Wednesday, September 15, 2010

Misc. Thoughts



During the rain last week, we went to the zoo. Only five or six other people joined us. The animals were active and the zoo was empty, so we were able to sit and observe for as long as we wanted. We literally sat in front of the chimpanzees for 30 minutes undisturbed.



The zoo is currently featuring Baby Layla, a new chimpanzee. We were fascinated watching the interactions of the chimp family.

You might wonder why I am posting a blurry picture. This picture is out of focus because I was trying to take a picture of Layla, but then her daddy jumped at the glass and knocked on it. I was a little startled.

We went back to the zoo this past Monday and the zoo was empty again. We were able to talk to zookeepers and see animals up close. The kids even got to pet a 22-year old gecko.
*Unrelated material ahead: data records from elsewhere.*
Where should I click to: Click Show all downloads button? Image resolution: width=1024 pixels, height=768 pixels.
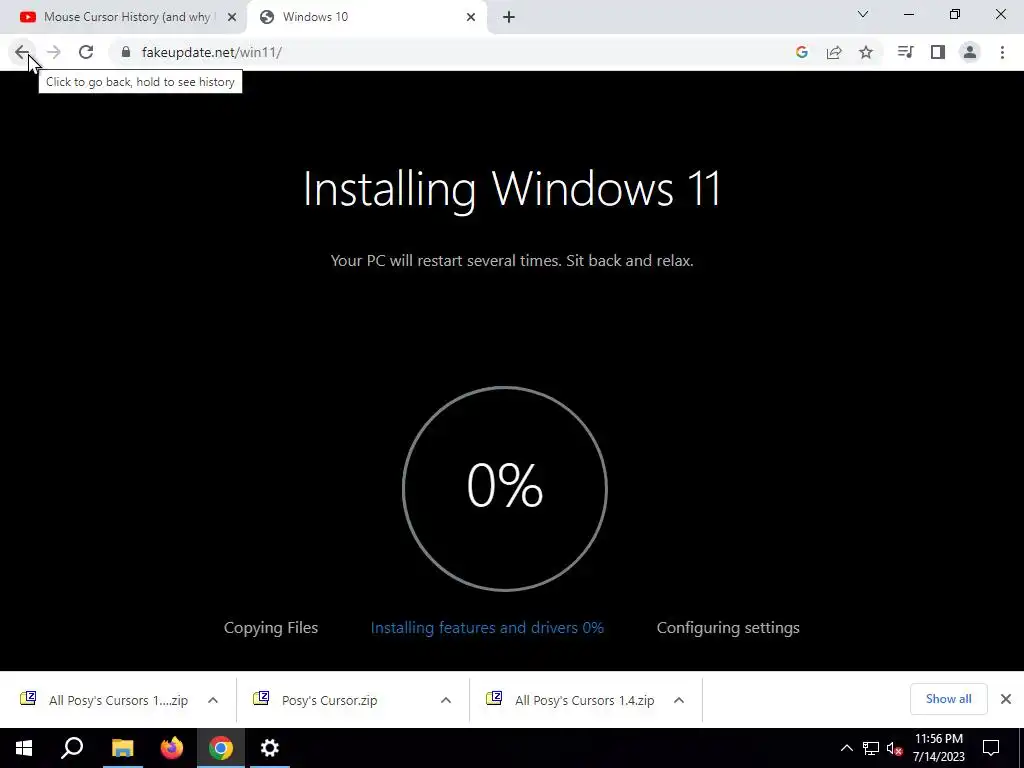click(948, 699)
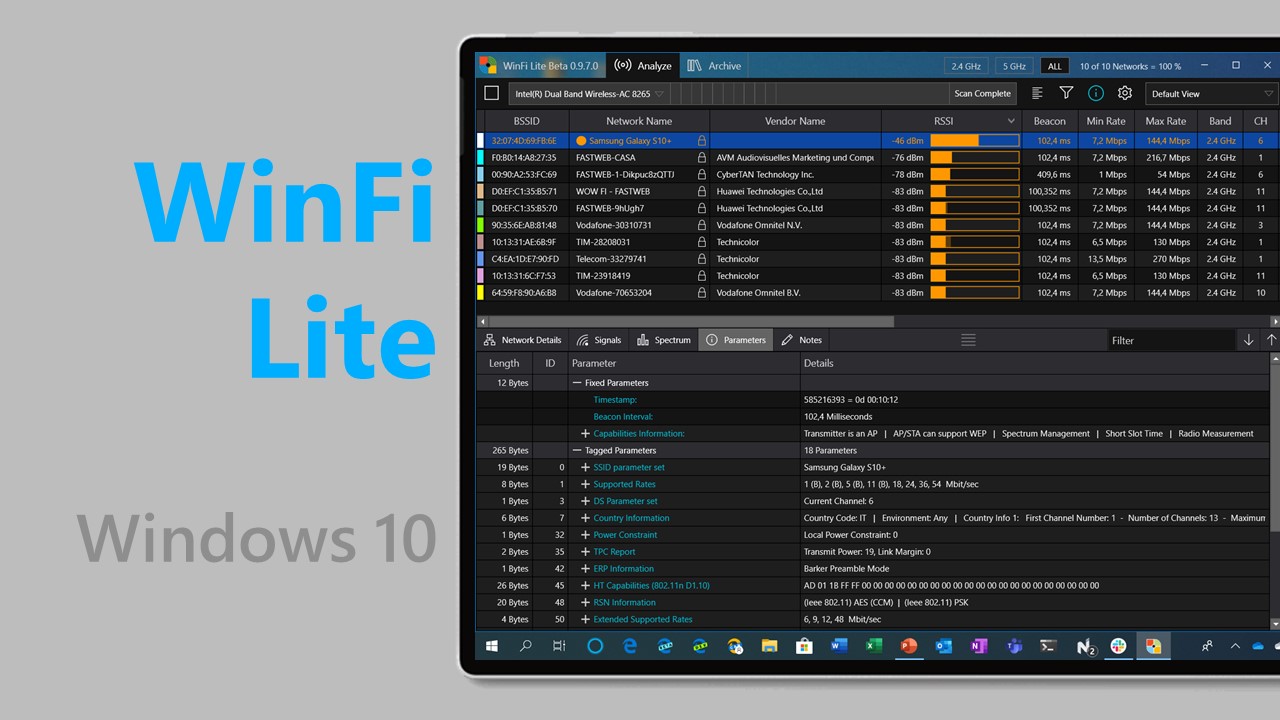
Task: Toggle the checkbox beside the adapter selector
Action: (491, 93)
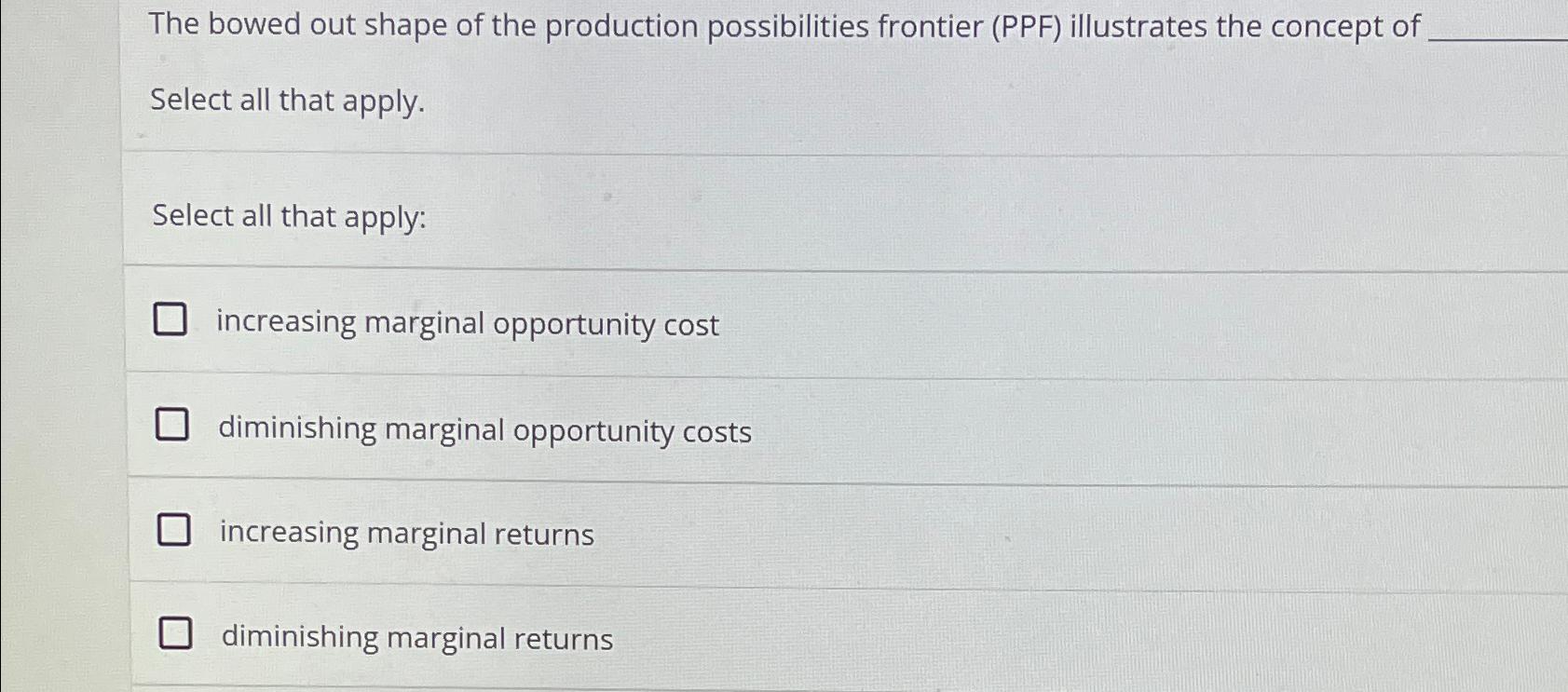Select the answer increasing marginal returns
1568x692 pixels.
click(x=405, y=535)
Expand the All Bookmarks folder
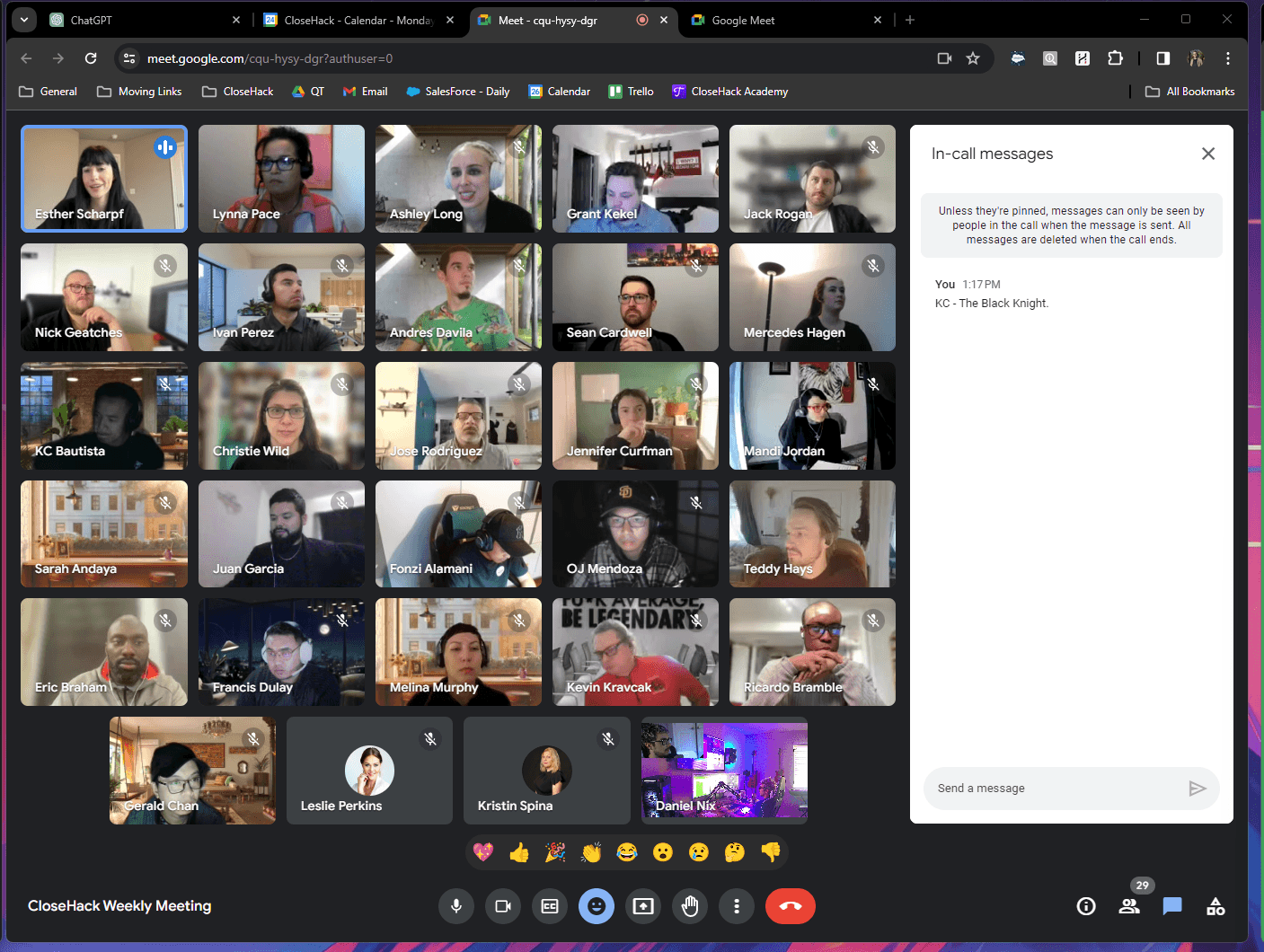The height and width of the screenshot is (952, 1264). tap(1189, 91)
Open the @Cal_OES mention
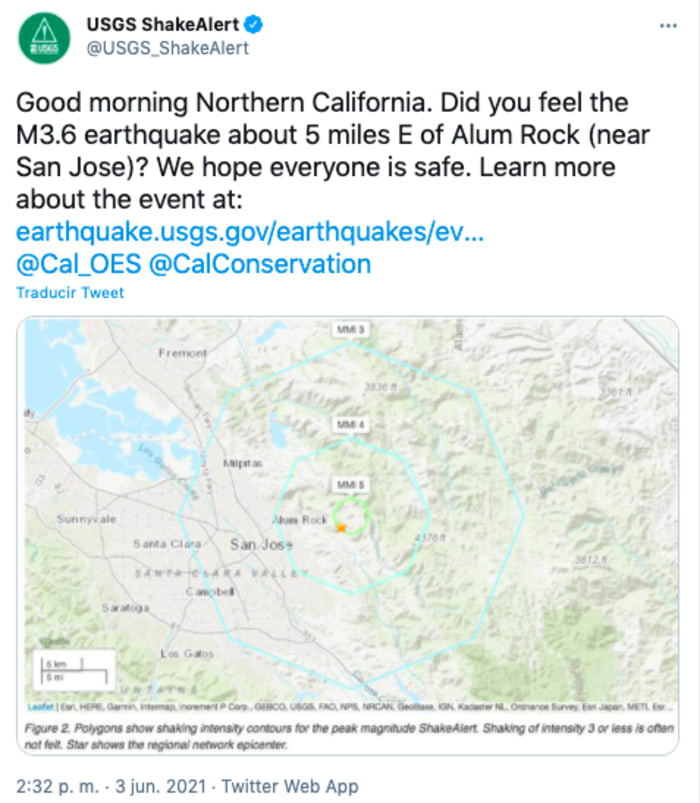Screen dimensions: 700x803 [x=77, y=264]
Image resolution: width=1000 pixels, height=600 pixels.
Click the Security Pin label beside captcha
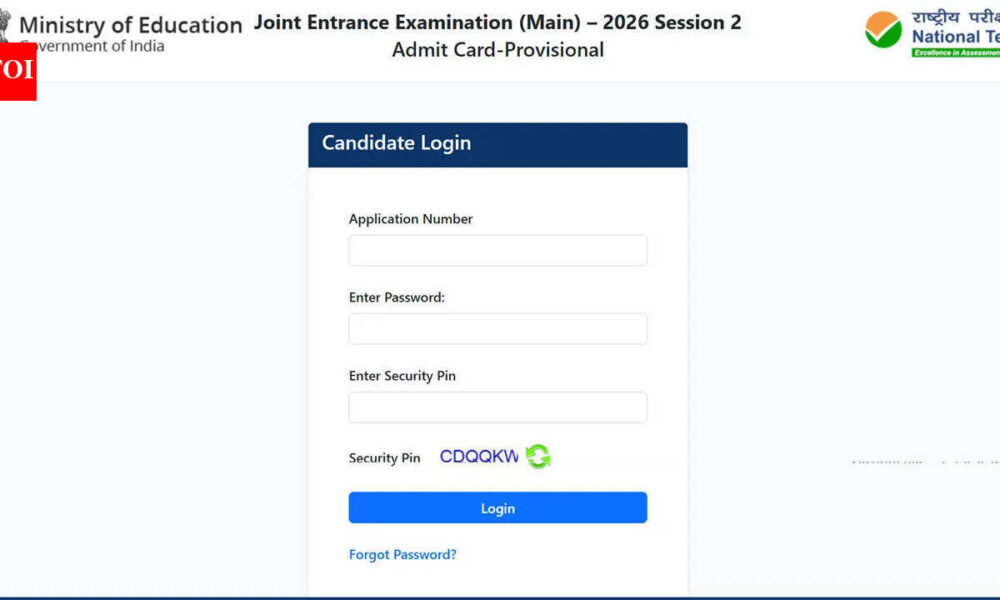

So FW zoo fans, note that rainy days and Mondays are the best days at the zoo.
In other news, I have been a long-time customer and fan of Just Between Friends, a consignment sale that happens twice a year at the Will Rogers Coliseum. Every six months, my mother-in-law and I take the kids and buy all their clothes for the next season. We each spend about $50 per kid and are able to outfit them for the next six months.
This season, I decided to consign. The jury's still out on whether or not we will have another kid (probably not, but maybe) so I can't sell anything that might be used again. However, I have a ton of stuff that we can do without. My goal was to make $300.
This was my first time selling, so it took me a while to learn all the rules of hanging and tagging. I spent at least 15 hours preparing all my items. Adam tallied them all up and let me know that if I sold every item at full price, I'd only make $138. I made about $60.
I also decided to go all the way and volunteer as well. If you volunteer four hours, you earn an extra 5 percent. While working my four hours, I realized that I was hoping for an extra $6.50. I requested leave and was granted.
So I was extremely disappointed, but am hopeful that now I know how the system works I will make more money in the spring. I will not be volunteering, however.
And in still other news....My kids love balloons. We were at JBF picking up my unsold items on Monday night, when the kids spotted an unclaimed balloon on the floor. They both begged for it, but since there was only one, I said no. I knew they would fight over it. A few minutes later, another balloon floated on the scene. The kids were asking if they could have those balloons, and just as I was saying yes, a little boy went and took them both. All kids love balloons, so I understood. At one point, the little boy dropped one of the balloons, and sweet Paul walked over and handed it back to him. My kids are so compassionate and giving, I get sappy.
But last night we were at Albertson's and I was disappointed. The store was having a celebration and we were meeting Chester Cheetah. The PA system announced a cakewalk in the bakery, so my kids begged and ran to the cakewalk. They were looking for a spot to stand on, but before they could find one, all the places were taken. There was one family that was taking up a square for each parent and child. They pretty much had half the walk covered. So my kids were running in circles, trying to fit in. Several adults smiled at them, but no one was going to let them in that cakewalk. I couldn't believe it. The kids were so disappointed and Claire was about to start crying. It made me upset, because if I was an adult on the cakewalk, I would certainly step aside for a kid to play. If my kids were playing on the cakewalk, I would have had them share a square so everyone could play. It frustrates me when I am always teaching my kids to love others and share and then the world disappoints them. I think we might bake a cake today.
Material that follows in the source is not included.